Beberapa saat kemudian, si mempelai laki-laki terlihat duduk di posisinya. Om Tristan selaku ayah Rere pun juga mulai menempati posisinya yang kini berpindah duduk di samping penghulu yang akan mengarahkan ijab qabul.

"Calon mempelai pria sudah siap?" tanya si penghulu melalui mikrofon.

Pria yang tampak mengenakan tuxedo berwarna putih dengan peci senada itu tampak menganggukkan kepalanya.

"Baik, silakan tangan calon mempelai pria dan wali mempelai wanita ...."

"Tunggu," seru seorang wanita yang terlihat cantik jelita dengan gaun pengantinnya yang serba putih.

"Mami, Papi," ucap Rere, air matanya mulai mengalir perlahan. "Rere nggak bisa nikah sama dia. Rere hamil anak Zaka," terangnya.

Penuturan wanita itu sontak membuat banyak pasang mata terbeliak kaget. Terutama Linda yang tampak paling syok di antara semua orang. Siapa yang menyangka kalau pria yang sejak SMA ia sukai, idamkan dan ia harapkan, ternyata telah menaburkan benihnya pada perempuan lain, dan mirisnya perempuan itu adalah sepupunya sendiri, Restiana Putri, Rere.

Mendadak Sah (Terpaksa Menjadi Istri Pengganti)

“Re .. kamu ngomong apa tho, Nduk?” tanya Bude Lastri, raut wajahnya sudah terlihat cemas.

“Aku cinta sama Mas Zaka, Mi,” ujar Rere.

“Kamu cinta sama Zaka tapi bukan berarti kamu harus bohongi kita kalau kamu hamil anak dia ‘kan, Re?” sahut Rizki, sebagai seorang kakak sepupu satu-satunya.

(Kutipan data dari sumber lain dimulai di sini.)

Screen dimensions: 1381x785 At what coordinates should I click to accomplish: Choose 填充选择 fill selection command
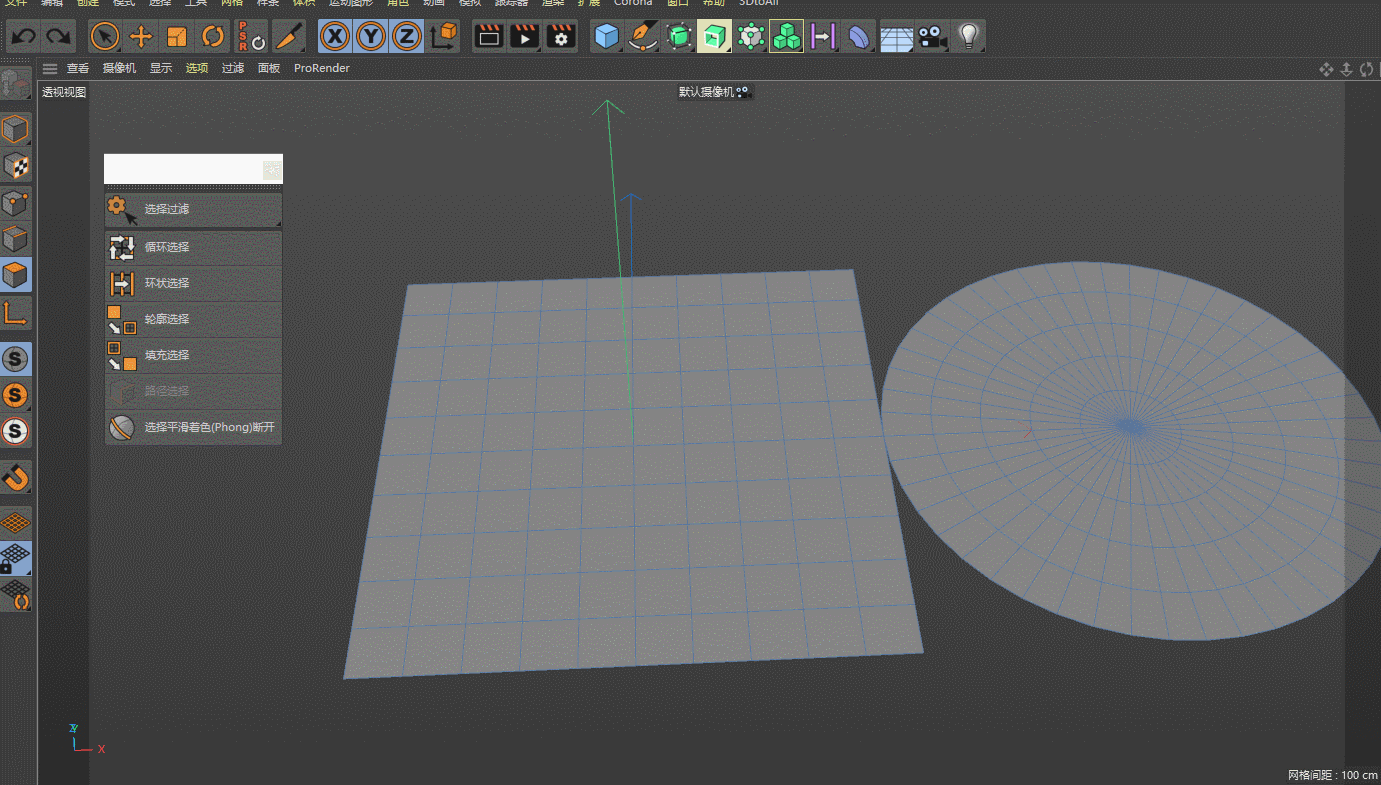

“Siapa yang bohong? Aku beneran hamil, ini buktinya,” jawab Rere sembari menunjukkan alat tespack ke semua orang. “Dan kalau kalian semua nggak percaya sama perkataanku, kalian bisa tanya langsung sama Mas Zaka atau Mbak Nara. Mbak Nara sebagai dokter kandungan, dia sudah periksa kehamilanku,” tandasnya.

Kini semua pasang mata berpindah pandang pada sosok wanita yang tampak elegan dengan kebaya berwarna pastelnya. Wanita itu mengulas senyum canggung, ia kemudian terlihat menghela napas pelan. Lalu berdiri dari duduknya untuk memberikan klarifikasi tentang kehamilan Rere.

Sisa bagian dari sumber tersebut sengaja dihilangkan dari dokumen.